Task brief »
Please repeat exactly the lines from the one containing "Click the crown icon inside 个人中心 button" through the last line of the records, both included, and nothing else, leaving out any pictures.

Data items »
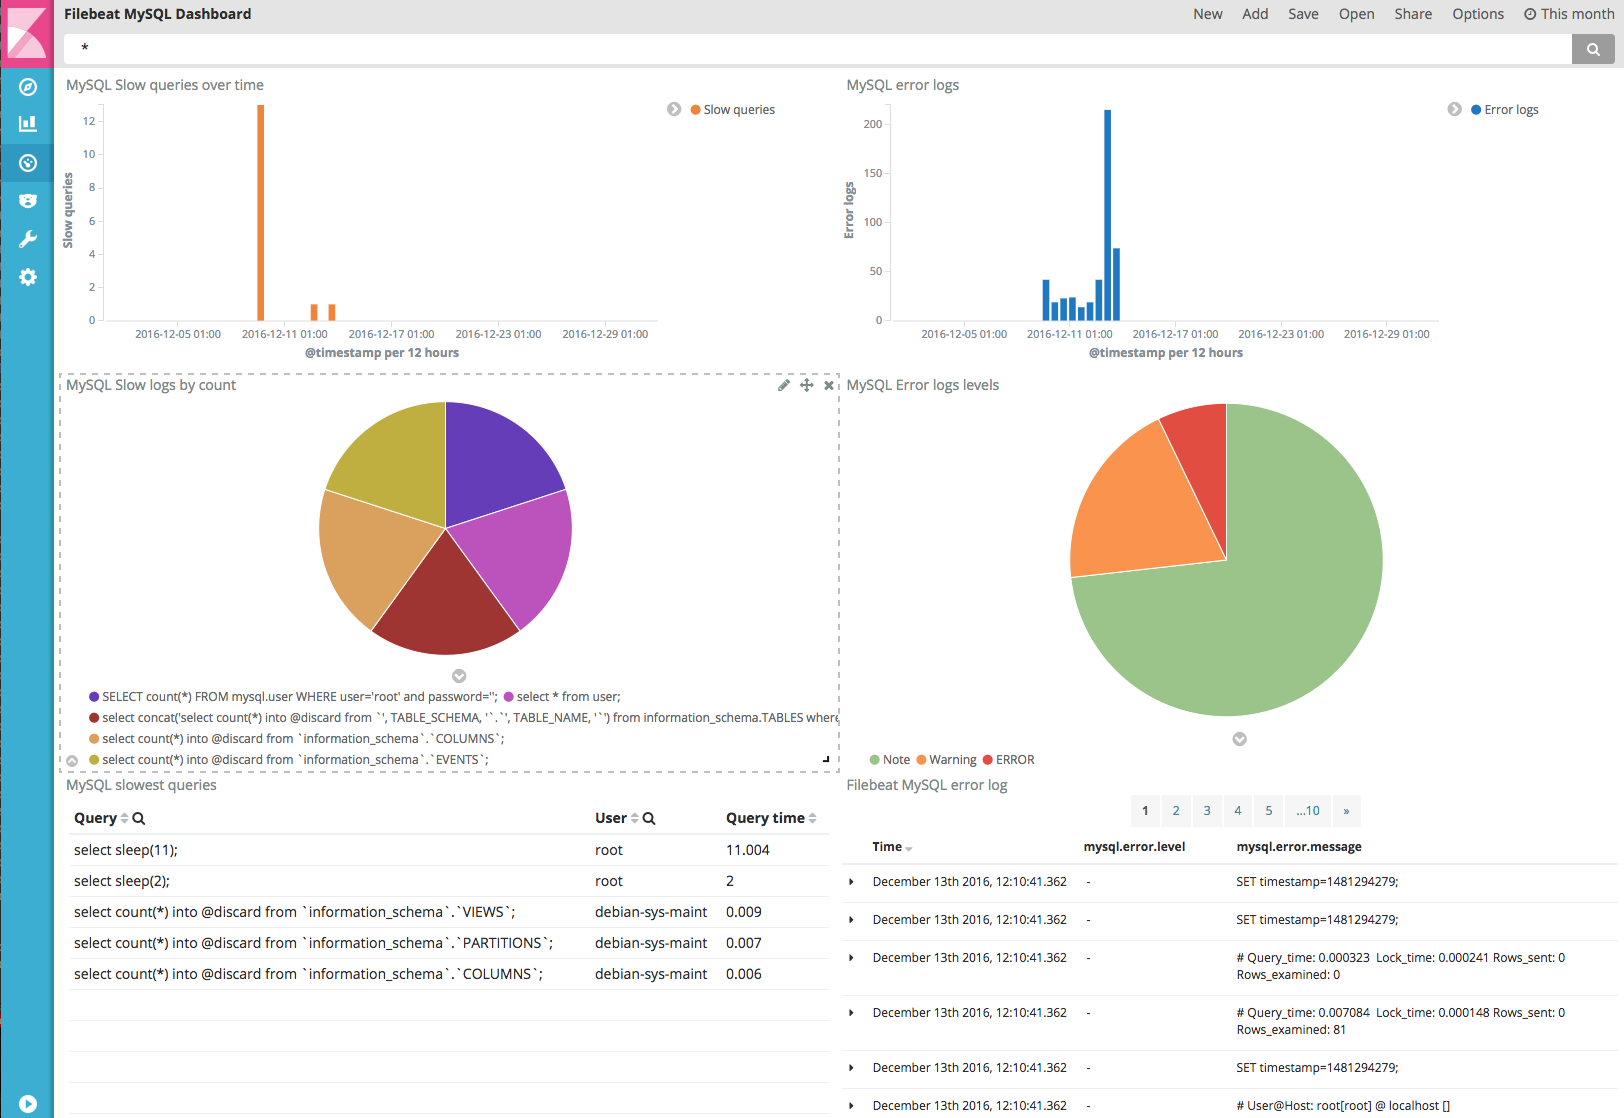Select the Dashboard clock icon in sidebar
This screenshot has width=1624, height=1118.
(27, 162)

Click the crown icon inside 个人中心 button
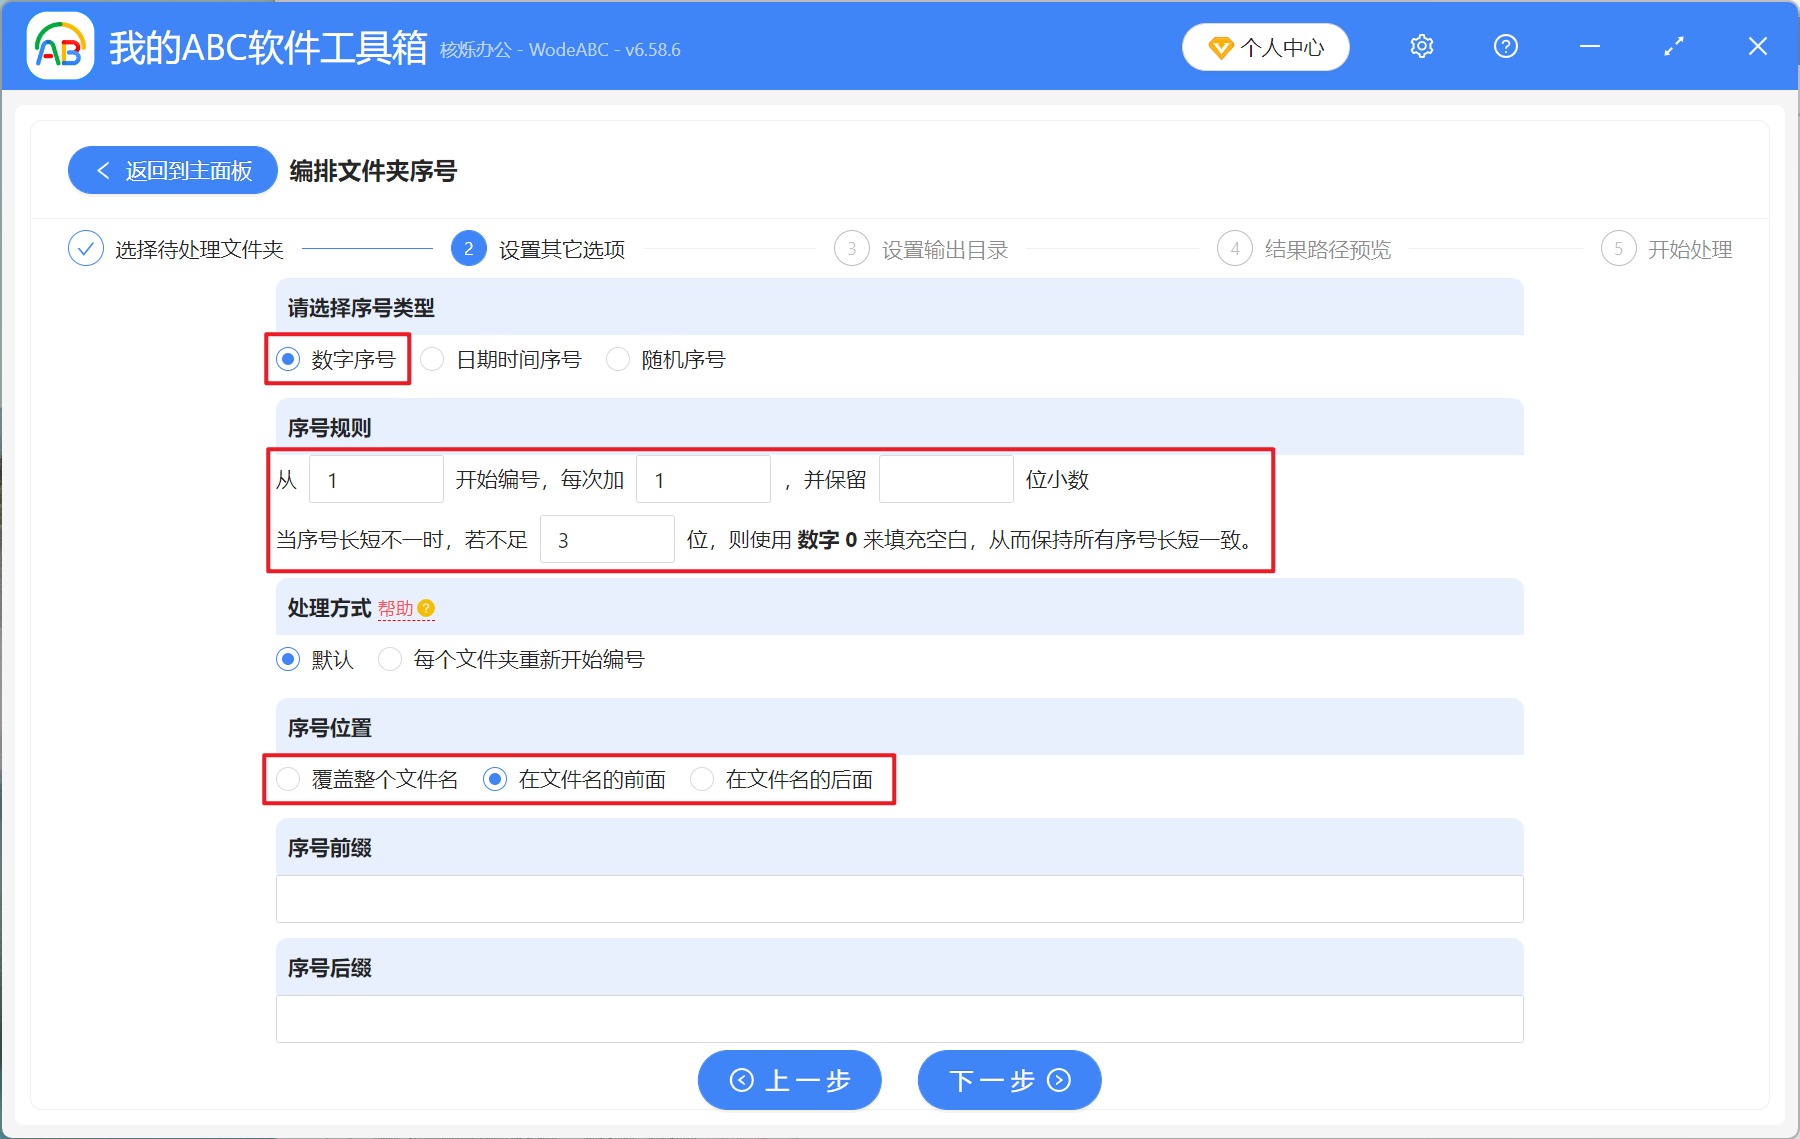1220,46
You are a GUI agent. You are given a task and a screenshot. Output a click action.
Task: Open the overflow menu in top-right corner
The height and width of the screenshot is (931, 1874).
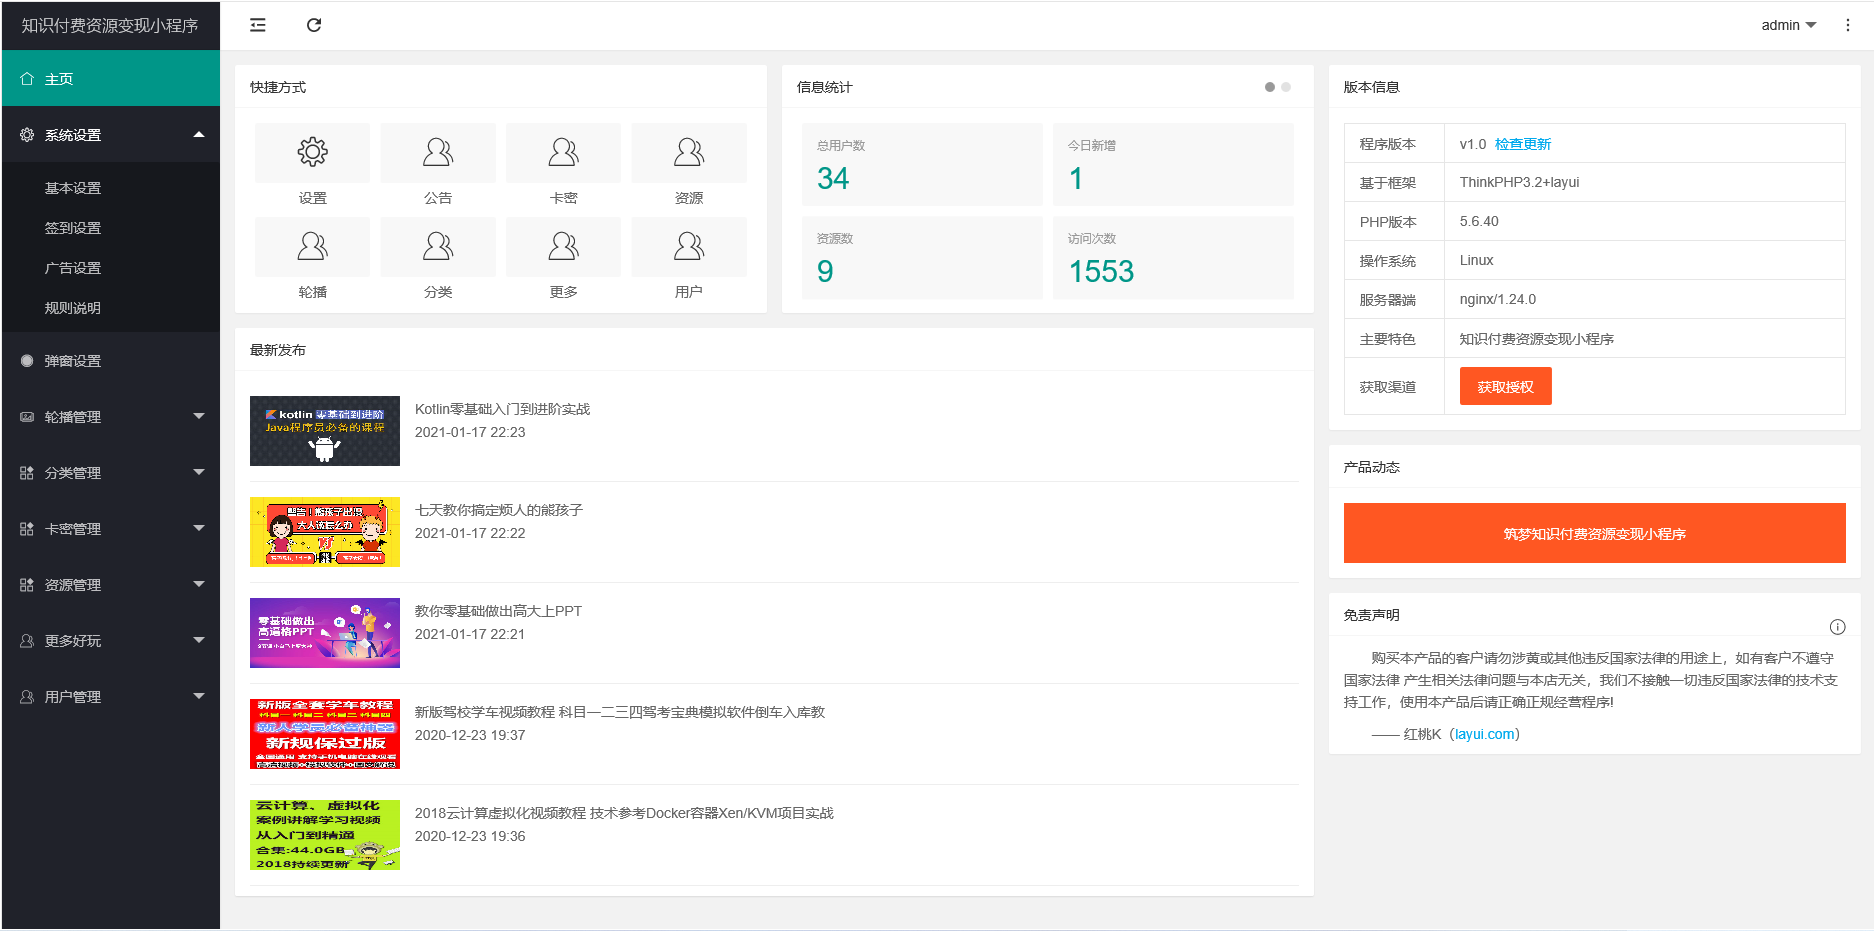1848,25
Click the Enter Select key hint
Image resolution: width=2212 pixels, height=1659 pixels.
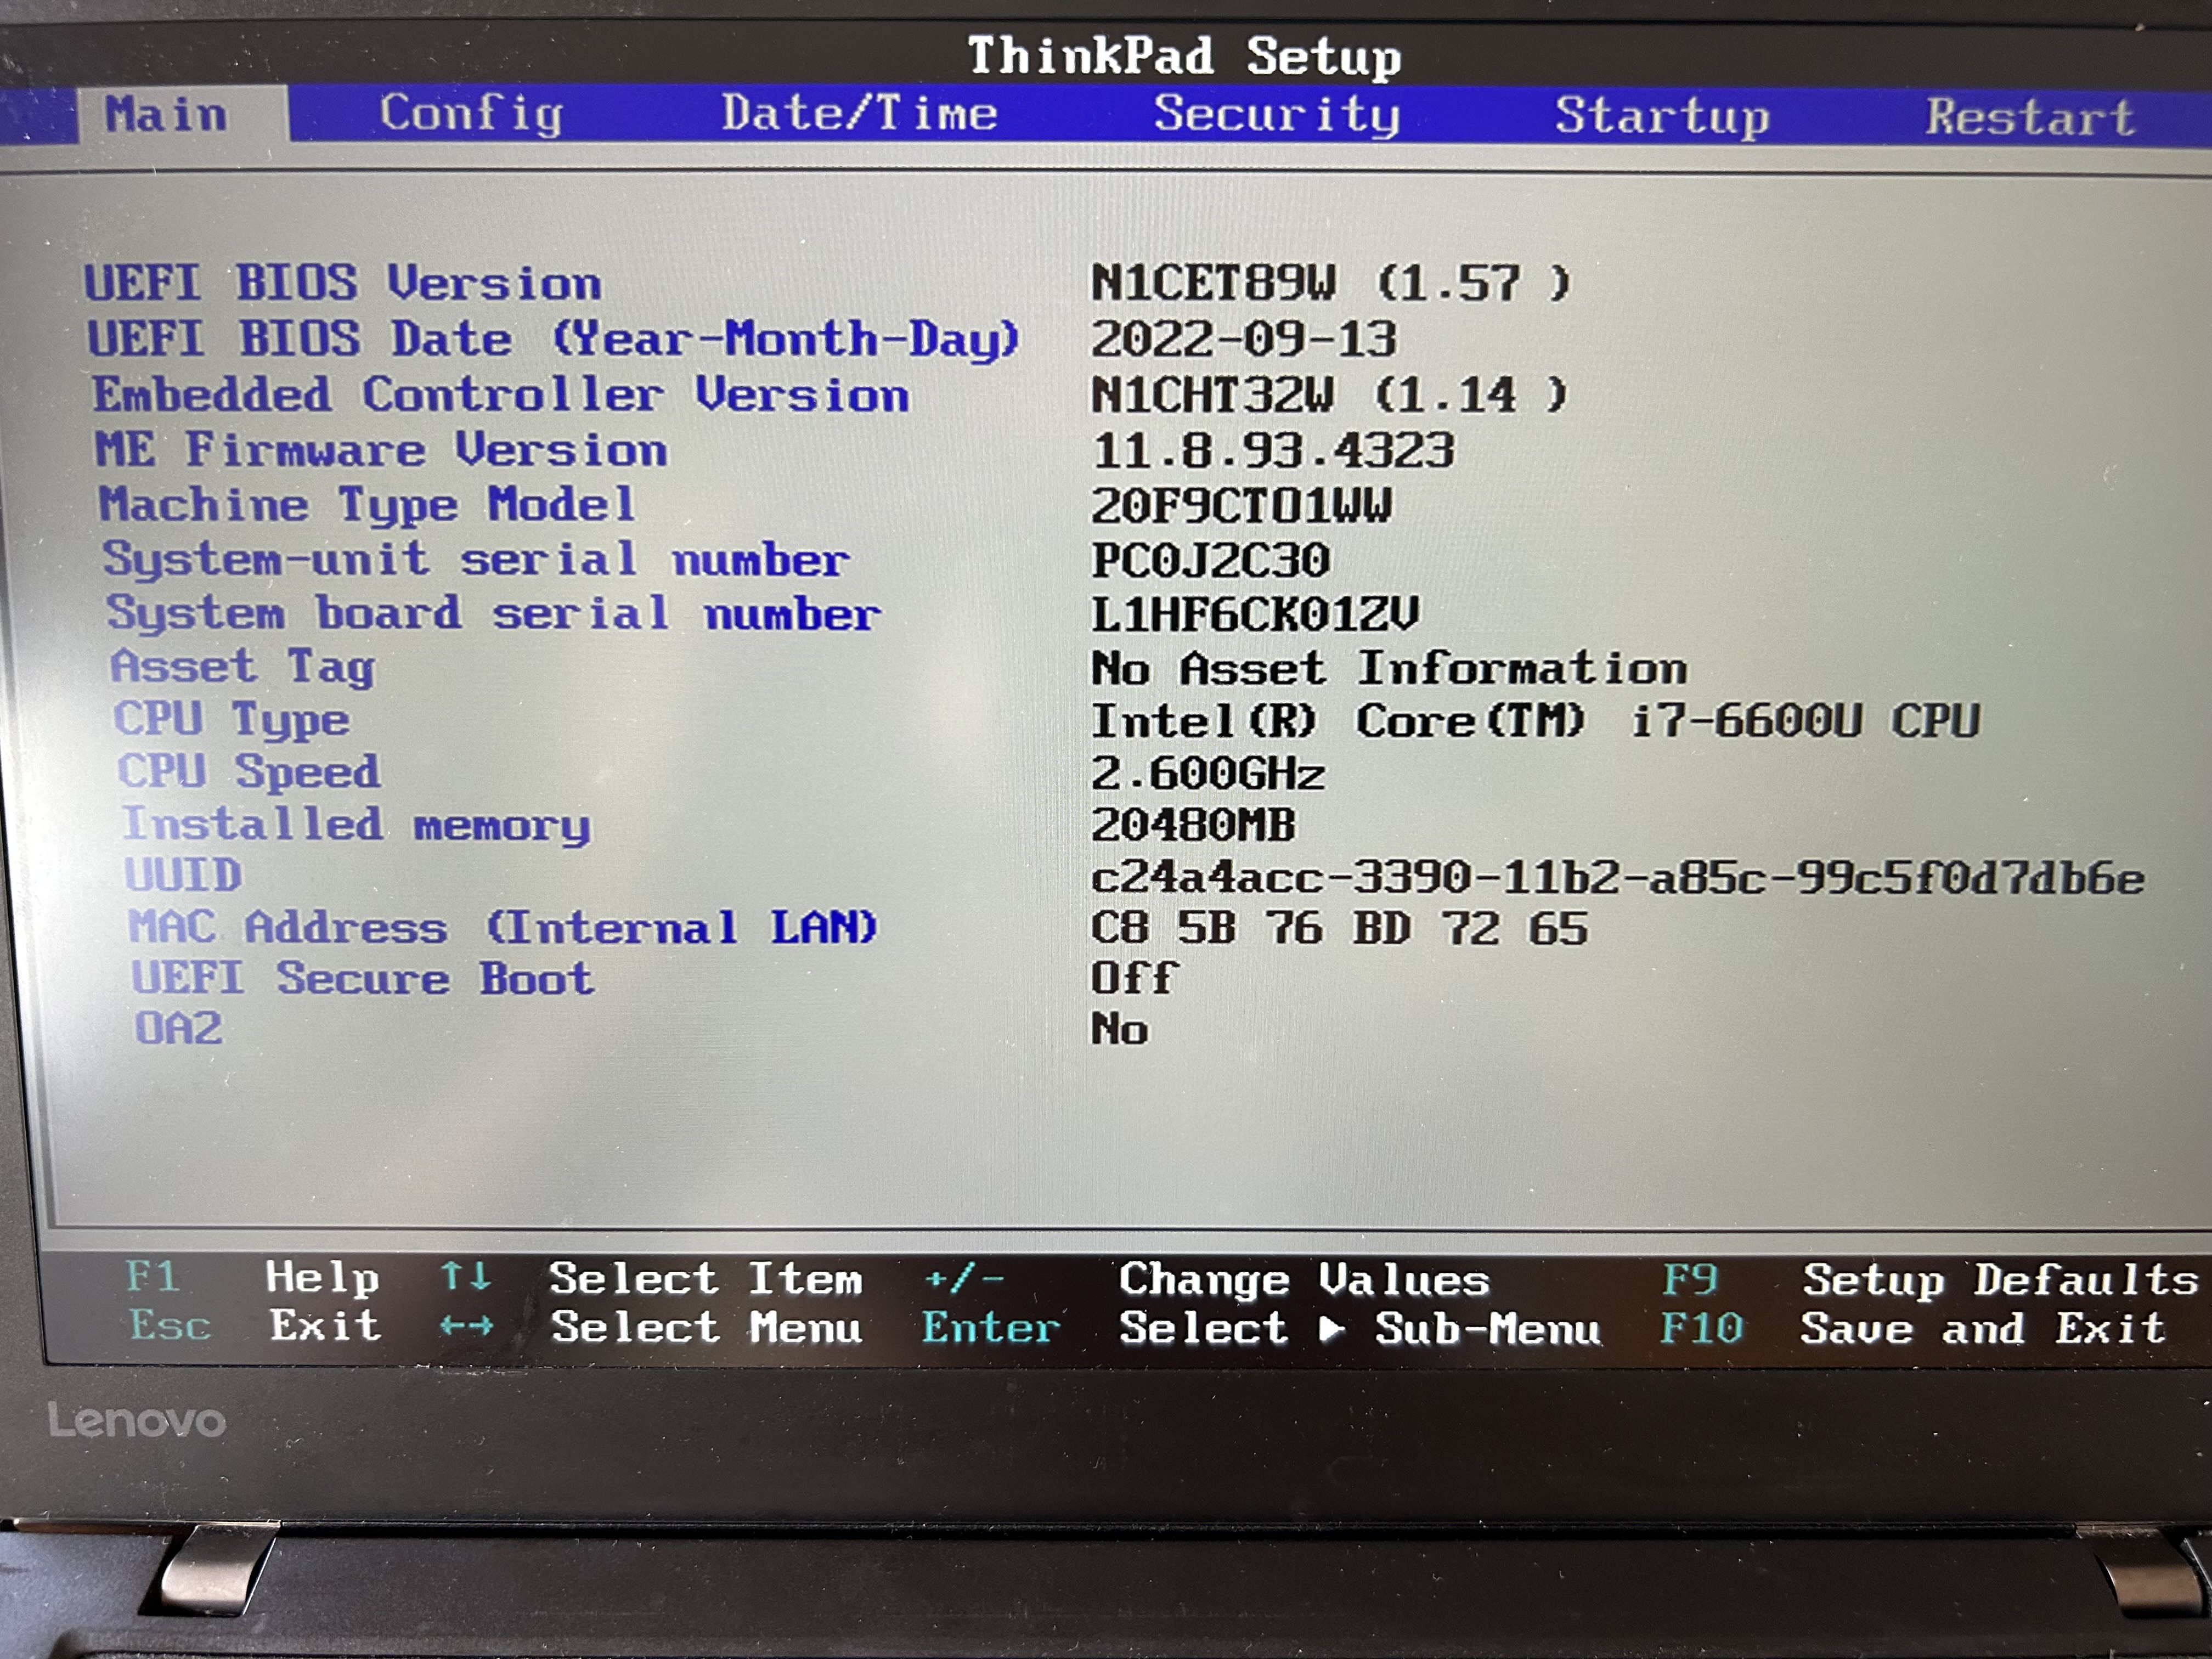990,1328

Result for this exercise »
Click the crown icon inside 个人中心 button
1220,46
You are a GUI agent. You are given a task and a screenshot. Output a click action.
Task: Open the overflow menu in top-right corner
The height and width of the screenshot is (931, 1874).
1848,25
Click the Enter Select key hint
Image resolution: width=2212 pixels, height=1659 pixels.
990,1328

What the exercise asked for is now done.